ABSTRACT
The focus of this work is on carbon dioxide sensing using a nanocomposite sensor composed of PEI, Cr2O3, and rGO, with a patterned copper-clad substrate. Study explores how sensors with varying weight percentages of Cr2O3 and rGO in PEI perform in terms of sensitivity when exposed to carbon dioxide gas. Furthermore, the study probed into exploring the correlation between the fluctuations in electrical resistance of the sensors and the levels of CO2 gas concentration. This examination delves into the sensitivity, repeatability, response time, and recovery time of the sensors. At 1000 ppm of CO2, the sensor with 0.25 wt% of Cr2O3-rGO in PEI demonstrated the lowest sensitivity percentage of 1.71, while the highest sensitivity of 2.13 was achieved by the sensor with 1.0 wt% of Cr2O3-rGO in PEI. The repeatability of the sensors containing 0.25, 0.50, 0.75, and 1.00 wt% of Cr2O3-rGO in PEI was found to be comparable at 8 minutes.
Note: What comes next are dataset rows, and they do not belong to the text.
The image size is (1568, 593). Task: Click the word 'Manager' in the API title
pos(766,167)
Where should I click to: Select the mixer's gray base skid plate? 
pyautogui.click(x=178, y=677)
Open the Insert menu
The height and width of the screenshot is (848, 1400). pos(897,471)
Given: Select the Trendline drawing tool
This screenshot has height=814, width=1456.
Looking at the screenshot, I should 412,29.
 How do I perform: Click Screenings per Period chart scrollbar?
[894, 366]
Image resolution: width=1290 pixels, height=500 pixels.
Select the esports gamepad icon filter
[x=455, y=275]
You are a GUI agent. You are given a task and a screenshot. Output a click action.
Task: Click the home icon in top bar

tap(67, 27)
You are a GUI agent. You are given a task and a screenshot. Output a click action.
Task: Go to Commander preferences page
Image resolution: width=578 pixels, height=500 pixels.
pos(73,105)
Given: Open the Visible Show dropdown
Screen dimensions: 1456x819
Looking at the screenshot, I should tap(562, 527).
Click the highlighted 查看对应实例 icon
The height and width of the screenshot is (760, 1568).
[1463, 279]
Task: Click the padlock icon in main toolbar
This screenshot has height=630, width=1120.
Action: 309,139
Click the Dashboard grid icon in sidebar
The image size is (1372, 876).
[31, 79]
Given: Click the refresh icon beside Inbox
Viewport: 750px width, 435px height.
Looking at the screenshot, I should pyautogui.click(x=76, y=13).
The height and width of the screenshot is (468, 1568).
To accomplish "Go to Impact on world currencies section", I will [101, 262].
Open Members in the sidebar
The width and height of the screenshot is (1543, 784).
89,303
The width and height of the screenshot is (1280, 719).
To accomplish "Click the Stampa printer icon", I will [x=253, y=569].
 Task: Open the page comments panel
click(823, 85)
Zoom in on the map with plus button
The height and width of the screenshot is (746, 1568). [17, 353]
However, the repeatability of the sensor with 1.00 wt% of Cr2O3-rGO in PEI was especially noteworthy. A PEI nanocomposite with 0.25 wt% Cr2O3-rGO demonstrated the quickest response time of 33 seconds and recovery time of 36 seconds compared to the other sensors. The sensing mechanism involves the physical absorption of CO2, the effective interactions of the amino groups with CO2 to form carbamates, and the electrical response changes of the PEI-Cr2O3-rGO nanocomposite at room temperature. This mechanism provides a reliable and efficient means of sensing CO2 gas for various applications at equal to or less than 1000 ppm.
Disclosure statement
No potential conflict of interest was reported by the author(s).